### WHAT IS EXPECTED
Please repeat the items below word for word, from the start of the items through the line that contains "709x473 pixels. [673, 364]", including that line.

[A block of data]
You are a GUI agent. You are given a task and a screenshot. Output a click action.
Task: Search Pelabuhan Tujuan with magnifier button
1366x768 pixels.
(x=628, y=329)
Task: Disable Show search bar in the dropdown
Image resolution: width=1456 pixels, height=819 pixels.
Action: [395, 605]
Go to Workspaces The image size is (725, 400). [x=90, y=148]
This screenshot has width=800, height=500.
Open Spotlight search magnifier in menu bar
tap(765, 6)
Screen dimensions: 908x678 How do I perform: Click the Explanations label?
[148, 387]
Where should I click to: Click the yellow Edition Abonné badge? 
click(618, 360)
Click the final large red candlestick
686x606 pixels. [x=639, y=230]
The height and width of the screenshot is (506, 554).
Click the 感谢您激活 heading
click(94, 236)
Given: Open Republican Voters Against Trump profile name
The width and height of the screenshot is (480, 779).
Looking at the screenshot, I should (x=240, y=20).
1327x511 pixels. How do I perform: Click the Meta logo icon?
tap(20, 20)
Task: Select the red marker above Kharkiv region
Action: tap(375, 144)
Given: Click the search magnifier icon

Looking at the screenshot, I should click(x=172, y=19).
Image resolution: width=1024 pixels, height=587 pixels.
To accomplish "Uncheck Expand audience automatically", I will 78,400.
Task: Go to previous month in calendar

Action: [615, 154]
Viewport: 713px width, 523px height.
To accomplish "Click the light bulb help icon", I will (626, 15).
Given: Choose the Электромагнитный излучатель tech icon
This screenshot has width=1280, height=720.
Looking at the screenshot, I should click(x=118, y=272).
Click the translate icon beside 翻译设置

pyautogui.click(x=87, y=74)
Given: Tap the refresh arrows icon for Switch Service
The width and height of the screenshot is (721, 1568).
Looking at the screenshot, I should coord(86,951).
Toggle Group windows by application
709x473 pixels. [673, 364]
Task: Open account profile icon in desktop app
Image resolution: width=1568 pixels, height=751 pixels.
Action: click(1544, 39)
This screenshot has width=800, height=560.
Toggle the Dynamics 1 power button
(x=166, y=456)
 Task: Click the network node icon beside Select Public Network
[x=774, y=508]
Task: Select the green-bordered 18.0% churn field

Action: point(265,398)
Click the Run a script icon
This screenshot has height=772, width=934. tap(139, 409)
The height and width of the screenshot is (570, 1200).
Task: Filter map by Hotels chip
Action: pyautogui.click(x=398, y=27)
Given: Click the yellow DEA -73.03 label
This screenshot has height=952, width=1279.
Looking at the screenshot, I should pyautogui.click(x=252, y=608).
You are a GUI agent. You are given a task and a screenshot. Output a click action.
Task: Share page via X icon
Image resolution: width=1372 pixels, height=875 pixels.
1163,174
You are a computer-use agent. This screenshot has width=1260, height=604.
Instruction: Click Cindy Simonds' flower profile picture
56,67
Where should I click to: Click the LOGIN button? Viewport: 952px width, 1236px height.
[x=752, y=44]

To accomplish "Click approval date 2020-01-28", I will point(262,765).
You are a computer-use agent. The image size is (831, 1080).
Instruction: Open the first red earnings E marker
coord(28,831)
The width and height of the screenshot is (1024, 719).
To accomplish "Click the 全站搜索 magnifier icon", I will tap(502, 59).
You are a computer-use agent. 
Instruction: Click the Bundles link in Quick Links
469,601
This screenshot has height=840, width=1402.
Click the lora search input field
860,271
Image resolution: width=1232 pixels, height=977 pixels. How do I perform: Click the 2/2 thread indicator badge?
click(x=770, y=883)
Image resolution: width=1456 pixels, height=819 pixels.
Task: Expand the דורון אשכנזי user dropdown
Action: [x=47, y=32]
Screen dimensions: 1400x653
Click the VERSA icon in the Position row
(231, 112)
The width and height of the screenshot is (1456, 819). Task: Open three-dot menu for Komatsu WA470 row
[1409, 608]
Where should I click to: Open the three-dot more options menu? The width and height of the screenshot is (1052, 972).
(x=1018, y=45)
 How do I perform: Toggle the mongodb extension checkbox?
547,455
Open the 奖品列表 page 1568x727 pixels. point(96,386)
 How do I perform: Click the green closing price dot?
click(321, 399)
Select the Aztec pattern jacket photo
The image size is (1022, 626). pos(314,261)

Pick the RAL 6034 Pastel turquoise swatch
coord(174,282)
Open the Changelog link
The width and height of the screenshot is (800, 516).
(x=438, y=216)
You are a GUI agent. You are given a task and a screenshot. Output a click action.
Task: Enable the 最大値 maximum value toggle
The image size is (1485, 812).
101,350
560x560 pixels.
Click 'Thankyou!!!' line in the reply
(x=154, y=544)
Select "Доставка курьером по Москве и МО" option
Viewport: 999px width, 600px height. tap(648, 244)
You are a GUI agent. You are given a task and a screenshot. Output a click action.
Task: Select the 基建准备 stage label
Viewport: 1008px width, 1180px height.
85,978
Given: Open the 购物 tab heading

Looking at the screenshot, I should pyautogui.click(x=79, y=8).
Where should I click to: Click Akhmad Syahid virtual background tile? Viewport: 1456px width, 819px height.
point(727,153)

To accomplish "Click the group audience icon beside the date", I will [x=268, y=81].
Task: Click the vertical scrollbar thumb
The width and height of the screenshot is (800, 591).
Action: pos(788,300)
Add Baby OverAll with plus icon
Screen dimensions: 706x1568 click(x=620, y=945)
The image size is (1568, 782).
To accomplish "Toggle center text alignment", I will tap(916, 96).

### WORKED SOLUTION
You are a GUI agent. You are given a task and a screenshot. Output a click action.
Task: Search Pelabuhan Tujuan with magnifier button
1366x768 pixels.
(x=628, y=329)
Task: Disable Show search bar in the dropdown
Image resolution: width=1456 pixels, height=819 pixels.
Action: [395, 605]
Go to Workspaces The image size is (725, 400). [x=90, y=148]
This screenshot has width=800, height=500.
Open Spotlight search magnifier in menu bar
tap(765, 6)
Screen dimensions: 908x678 How do I perform: Click the Explanations label?
[148, 387]
Where should I click to: Click the yellow Edition Abonné badge? 
click(618, 360)
Click the final large red candlestick
686x606 pixels. [x=639, y=230]
The height and width of the screenshot is (506, 554).
Click the 感谢您激活 heading
click(94, 236)
Given: Open Republican Voters Against Trump profile name
The width and height of the screenshot is (480, 779).
Looking at the screenshot, I should (x=240, y=20).
1327x511 pixels. How do I perform: Click the Meta logo icon?
tap(20, 20)
Task: Select the red marker above Kharkiv region
Action: tap(375, 144)
Given: Click the search magnifier icon

Looking at the screenshot, I should click(x=172, y=19).
Image resolution: width=1024 pixels, height=587 pixels.
To accomplish "Uncheck Expand audience automatically", I will 78,400.
Task: Go to previous month in calendar

Action: [615, 154]
Viewport: 713px width, 523px height.
To accomplish "Click the light bulb help icon", I will (626, 15).
Given: Choose the Электромагнитный излучатель tech icon
This screenshot has width=1280, height=720.
Looking at the screenshot, I should click(x=118, y=272).
Click the translate icon beside 翻译设置

pyautogui.click(x=87, y=74)
Given: Tap the refresh arrows icon for Switch Service
The width and height of the screenshot is (721, 1568).
Looking at the screenshot, I should coord(86,951).
Toggle Group windows by application
709x473 pixels. [673, 364]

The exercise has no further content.